Le jeu de rôle comme bouc émissaire
Il faut reconnaître que l’unique intérêt de Dear était la sécurité d’un enfant. Tout le reste était, comme de juste, secondaire. Le fait que la théorie du jeu de rôle fût prise au sérieux par la communauté rôliste n’aida pas non plus. Je citerai pour preuve un extrait de l’article publié dans le magazine The Dragon n°30, en octobre 1979.
The Dragon, plus tard appelé Dragon Magazine, est le magazine rôliste le plus vendu au monde. Il [était] publié par TSR Inc., l’éditeur de la gamme Donjons & Dragons. L’article illustre aussi quelques-uns des effets de la disparition sur le loisir rôliste en général.

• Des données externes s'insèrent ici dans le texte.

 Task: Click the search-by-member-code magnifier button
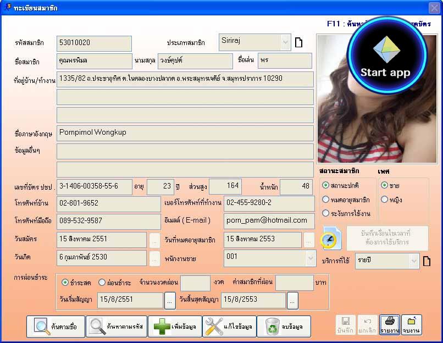pos(118,327)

“Au moment où j’écris ces lignes (11 septembre [1979]), Donjons et Dragons reçoit la publicité dont nous ne faisions que rêver, du temps où nous nous gelions dans le sous-sol de Gary. Si nous avions le choix, elle ne serait pas arrivée de cette manière. Au moment où vous lisez ceci, j’espère que le mystère planant autour de la disparition de Dallas Egbert aura trouvé une résolution heureuse. Quelles que soient les circonstances de l’incident, ce fut un cauchemar aussi bien pour ses parents et sa famille que pour la société TSR Hobbies.
On a émis l’hypothèse que Dallas était impliqué dans une espèce de partie de D&D qui serait allée au-delà du jeu de rôle sur table et qui aurait muté en quelque chose de tragique. D&D fut pris comme lien possible pour plusieurs raisons. Premièrement, Dallas était un joueur passionné. Je l’ai effectivement rencontré à quelques conventions et il était abonné à TD (The Dragon).
Deuxièmement, il y avait le problème des épingles sur le panneau d’affichage, et l’hypothèse qu’elles formaient une espèce d’indice à la façon carte ou énigme de D&D. S’ajouta à cela le fait que la carte ressemblait peut-être au système de galeries de chauffe sous son université, et une information anonyme selon laquelle des parties “pour de vrai” y avaient été jouées par le passé, ainsi que dans d’autres endroit du campus. Des photos de la carte ont été envoyées à TSR pour analyse, sans résultats concrets.
Troisièmement, il disparut la veille de la GenCon XII, et il y a eu des témoignages selon lesquels des participants pensent qu’ils pourraient l’y avoir vu. Malheureusement, les registres d’inscription ne le montrent comme étant inscrit nulle part.
Enfin, Dallas avait un QI le classant comme génie, et D&D est un jeu très tarabiscoté et complexe, plaisant aux gens brillants. Cela fut jugé comme une preuve suffisante pour relier les deux, du moins dans les manchettes des journaux.
Certains de leurs reportages ont été aussi bizarres que les circonstances autour de toute l’affaire.
Le détective-chef engagé par les parents a fait quelques allégations inexactes sur le jeu de rôle, qui n’ont fait qu’alimenter la controverse et ajouter aux fausses idées qui l’entourent. Malheureusement, la nature des réponses erronées a conduit les journalistes à des spéculations sensationnalistes. D&D a été décrit comme une activité de type sectaire, et tout rédacteur en chef sait que les sectes font vendre des journaux, ou de la bouffe pour chiens, dans le cas de la télé.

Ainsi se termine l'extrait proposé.